*What to do*.
Repeat the entries below in full, with every character unchanged.

--

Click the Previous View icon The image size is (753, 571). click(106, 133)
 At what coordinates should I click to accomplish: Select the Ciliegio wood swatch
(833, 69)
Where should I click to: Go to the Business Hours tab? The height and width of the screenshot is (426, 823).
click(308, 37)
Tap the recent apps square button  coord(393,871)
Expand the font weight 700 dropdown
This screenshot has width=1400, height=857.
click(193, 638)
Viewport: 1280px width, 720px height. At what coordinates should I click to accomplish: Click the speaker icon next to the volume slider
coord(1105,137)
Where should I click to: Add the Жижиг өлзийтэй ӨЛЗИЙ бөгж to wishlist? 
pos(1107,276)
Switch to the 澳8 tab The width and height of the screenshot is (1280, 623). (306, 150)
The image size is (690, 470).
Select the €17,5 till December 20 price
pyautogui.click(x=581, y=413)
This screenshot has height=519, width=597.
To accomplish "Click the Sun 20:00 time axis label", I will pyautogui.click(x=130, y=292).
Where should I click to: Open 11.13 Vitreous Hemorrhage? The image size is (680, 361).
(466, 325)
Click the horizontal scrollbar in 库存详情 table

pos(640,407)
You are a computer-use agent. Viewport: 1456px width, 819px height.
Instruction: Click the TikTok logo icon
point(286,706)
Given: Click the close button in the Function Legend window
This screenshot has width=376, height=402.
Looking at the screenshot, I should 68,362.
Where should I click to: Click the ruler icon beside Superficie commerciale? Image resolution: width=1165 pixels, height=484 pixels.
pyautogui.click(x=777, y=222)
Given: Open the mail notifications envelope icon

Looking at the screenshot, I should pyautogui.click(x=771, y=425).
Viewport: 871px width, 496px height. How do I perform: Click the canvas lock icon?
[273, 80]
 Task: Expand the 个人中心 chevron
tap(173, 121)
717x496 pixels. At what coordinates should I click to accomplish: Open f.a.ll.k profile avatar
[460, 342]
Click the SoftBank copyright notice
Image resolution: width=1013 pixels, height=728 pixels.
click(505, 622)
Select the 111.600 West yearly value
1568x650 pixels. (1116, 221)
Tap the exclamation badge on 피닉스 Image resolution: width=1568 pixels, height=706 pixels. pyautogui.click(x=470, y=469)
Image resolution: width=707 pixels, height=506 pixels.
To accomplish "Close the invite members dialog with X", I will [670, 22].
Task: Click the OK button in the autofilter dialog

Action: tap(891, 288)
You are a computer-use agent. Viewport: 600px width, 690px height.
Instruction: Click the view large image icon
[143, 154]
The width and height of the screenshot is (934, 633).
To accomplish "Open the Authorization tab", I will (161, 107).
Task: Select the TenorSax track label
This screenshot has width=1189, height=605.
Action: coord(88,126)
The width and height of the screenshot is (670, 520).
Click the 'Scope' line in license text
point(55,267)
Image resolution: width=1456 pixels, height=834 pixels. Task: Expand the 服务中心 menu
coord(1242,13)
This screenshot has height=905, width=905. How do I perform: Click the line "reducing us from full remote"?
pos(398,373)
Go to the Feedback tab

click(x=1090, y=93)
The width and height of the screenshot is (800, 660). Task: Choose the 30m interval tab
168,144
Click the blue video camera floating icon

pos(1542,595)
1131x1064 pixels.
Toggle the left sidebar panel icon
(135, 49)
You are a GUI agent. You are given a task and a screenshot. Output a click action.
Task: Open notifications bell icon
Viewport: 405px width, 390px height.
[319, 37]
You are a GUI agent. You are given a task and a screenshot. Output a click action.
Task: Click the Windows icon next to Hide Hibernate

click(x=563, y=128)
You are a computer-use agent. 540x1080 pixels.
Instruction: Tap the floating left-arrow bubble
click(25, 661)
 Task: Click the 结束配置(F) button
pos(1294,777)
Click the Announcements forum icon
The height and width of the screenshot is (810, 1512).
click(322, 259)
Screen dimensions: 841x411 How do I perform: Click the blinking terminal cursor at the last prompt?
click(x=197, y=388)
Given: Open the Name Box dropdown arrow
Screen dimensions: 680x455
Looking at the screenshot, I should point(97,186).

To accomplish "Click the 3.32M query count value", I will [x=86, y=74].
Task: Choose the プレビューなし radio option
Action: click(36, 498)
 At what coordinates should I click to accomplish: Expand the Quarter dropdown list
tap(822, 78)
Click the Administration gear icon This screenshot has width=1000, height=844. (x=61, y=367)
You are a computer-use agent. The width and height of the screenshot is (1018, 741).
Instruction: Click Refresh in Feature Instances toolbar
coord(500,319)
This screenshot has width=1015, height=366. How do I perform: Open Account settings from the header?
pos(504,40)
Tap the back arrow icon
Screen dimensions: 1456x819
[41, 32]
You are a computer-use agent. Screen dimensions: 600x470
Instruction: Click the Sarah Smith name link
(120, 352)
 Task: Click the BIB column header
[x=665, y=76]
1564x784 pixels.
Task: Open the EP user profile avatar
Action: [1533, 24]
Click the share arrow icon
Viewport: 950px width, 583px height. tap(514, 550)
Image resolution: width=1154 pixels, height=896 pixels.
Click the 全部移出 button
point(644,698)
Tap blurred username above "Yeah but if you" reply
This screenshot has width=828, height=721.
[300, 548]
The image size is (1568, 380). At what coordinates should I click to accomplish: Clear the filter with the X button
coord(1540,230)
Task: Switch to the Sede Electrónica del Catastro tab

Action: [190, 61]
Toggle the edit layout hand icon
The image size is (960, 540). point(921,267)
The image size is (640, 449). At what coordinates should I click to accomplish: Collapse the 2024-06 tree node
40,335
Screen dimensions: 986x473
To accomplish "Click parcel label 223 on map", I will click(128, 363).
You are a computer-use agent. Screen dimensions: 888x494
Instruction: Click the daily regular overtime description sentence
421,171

--

*Exercise result*.
Click the Previous View icon The image size is (753, 571). click(106, 133)
 At what coordinates should I click to accomplish: Select the Ciliegio wood swatch
(833, 69)
Where should I click to: Go to the Business Hours tab? The height and width of the screenshot is (426, 823).
click(308, 37)
Tap the recent apps square button  coord(393,871)
Expand the font weight 700 dropdown
This screenshot has width=1400, height=857.
click(193, 638)
Viewport: 1280px width, 720px height. At what coordinates should I click to accomplish: Click the speaker icon next to the volume slider
coord(1105,137)
Where should I click to: Add the Жижиг өлзийтэй ӨЛЗИЙ бөгж to wishlist? 
pos(1107,276)
Switch to the 澳8 tab The width and height of the screenshot is (1280, 623). (306, 150)
The image size is (690, 470).
Select the €17,5 till December 20 price
pyautogui.click(x=581, y=413)
This screenshot has height=519, width=597.
To accomplish "Click the Sun 20:00 time axis label", I will pyautogui.click(x=130, y=292).
Where should I click to: Open 11.13 Vitreous Hemorrhage? The image size is (680, 361).
(466, 325)
Click the horizontal scrollbar in 库存详情 table

pos(640,407)
You are a computer-use agent. Viewport: 1456px width, 819px height.
Instruction: Click the TikTok logo icon
point(286,706)
Given: Click the close button in the Function Legend window
This screenshot has width=376, height=402.
Looking at the screenshot, I should 68,362.
Where should I click to: Click the ruler icon beside Superficie commerciale? Image resolution: width=1165 pixels, height=484 pixels.
pyautogui.click(x=777, y=222)
Given: Open the mail notifications envelope icon

Looking at the screenshot, I should pyautogui.click(x=771, y=425).
Viewport: 871px width, 496px height. How do I perform: Click the canvas lock icon?
[273, 80]
 Task: Expand the 个人中心 chevron
tap(173, 121)
717x496 pixels. At what coordinates should I click to accomplish: Open f.a.ll.k profile avatar
[460, 342]
Click the SoftBank copyright notice
Image resolution: width=1013 pixels, height=728 pixels.
click(505, 622)
Select the 111.600 West yearly value
1568x650 pixels. (1116, 221)
Tap the exclamation badge on 피닉스 Image resolution: width=1568 pixels, height=706 pixels. pyautogui.click(x=470, y=469)
Image resolution: width=707 pixels, height=506 pixels.
To accomplish "Close the invite members dialog with X", I will [670, 22].
Task: Click the OK button in the autofilter dialog

Action: tap(891, 288)
You are a computer-use agent. Viewport: 600px width, 690px height.
Instruction: Click the view large image icon
[143, 154]
The width and height of the screenshot is (934, 633).
To accomplish "Open the Authorization tab", I will (161, 107).
Task: Select the TenorSax track label
This screenshot has width=1189, height=605.
Action: coord(88,126)
The width and height of the screenshot is (670, 520).
Click the 'Scope' line in license text
point(55,267)
Image resolution: width=1456 pixels, height=834 pixels. Task: Expand the 服务中心 menu
coord(1242,13)
This screenshot has height=905, width=905. How do I perform: Click the line "reducing us from full remote"?
pos(398,373)
Go to the Feedback tab

click(x=1090, y=93)
The width and height of the screenshot is (800, 660). Task: Choose the 30m interval tab
168,144
Click the blue video camera floating icon

pos(1542,595)
1131x1064 pixels.
Toggle the left sidebar panel icon
(135, 49)
You are a GUI agent. You are given a task and a screenshot. Output a click action.
Task: Open notifications bell icon
Viewport: 405px width, 390px height.
[319, 37]
You are a GUI agent. You are given a task and a screenshot. Output a click action.
Task: Click the Windows icon next to Hide Hibernate

click(x=563, y=128)
You are a computer-use agent. 540x1080 pixels.
Instruction: Tap the floating left-arrow bubble
click(25, 661)
 Task: Click the 结束配置(F) button
pos(1294,777)
Click the Announcements forum icon
The height and width of the screenshot is (810, 1512).
click(322, 259)
Screen dimensions: 841x411 How do I perform: Click the blinking terminal cursor at the last prompt?
click(x=197, y=388)
Given: Open the Name Box dropdown arrow
Screen dimensions: 680x455
Looking at the screenshot, I should point(97,186).

To accomplish "Click the 3.32M query count value", I will [x=86, y=74].
Task: Choose the プレビューなし radio option
Action: click(36, 498)
 At what coordinates should I click to accomplish: Expand the Quarter dropdown list
tap(822, 78)
Click the Administration gear icon This screenshot has width=1000, height=844. (x=61, y=367)
You are a computer-use agent. The width and height of the screenshot is (1018, 741).
Instruction: Click Refresh in Feature Instances toolbar
coord(500,319)
This screenshot has width=1015, height=366. How do I perform: Open Account settings from the header?
pos(504,40)
Tap the back arrow icon
Screen dimensions: 1456x819
[41, 32]
You are a computer-use agent. Screen dimensions: 600x470
Instruction: Click the Sarah Smith name link
(120, 352)
 Task: Click the BIB column header
[x=665, y=76]
1564x784 pixels.
Task: Open the EP user profile avatar
Action: [1533, 24]
Click the share arrow icon
Viewport: 950px width, 583px height. tap(514, 550)
Image resolution: width=1154 pixels, height=896 pixels.
Click the 全部移出 button
point(644,698)
Tap blurred username above "Yeah but if you" reply
This screenshot has width=828, height=721.
[300, 548]
The image size is (1568, 380). At what coordinates should I click to accomplish: Clear the filter with the X button
coord(1540,230)
Task: Switch to the Sede Electrónica del Catastro tab

Action: [190, 61]
Toggle the edit layout hand icon
The image size is (960, 540). point(921,267)
The image size is (640, 449). At what coordinates should I click to accomplish: Collapse the 2024-06 tree node
40,335
Screen dimensions: 986x473
To accomplish "Click parcel label 223 on map", I will click(128, 363).
You are a computer-use agent. Screen dimensions: 888x494
Instruction: Click the daily regular overtime description sentence
421,171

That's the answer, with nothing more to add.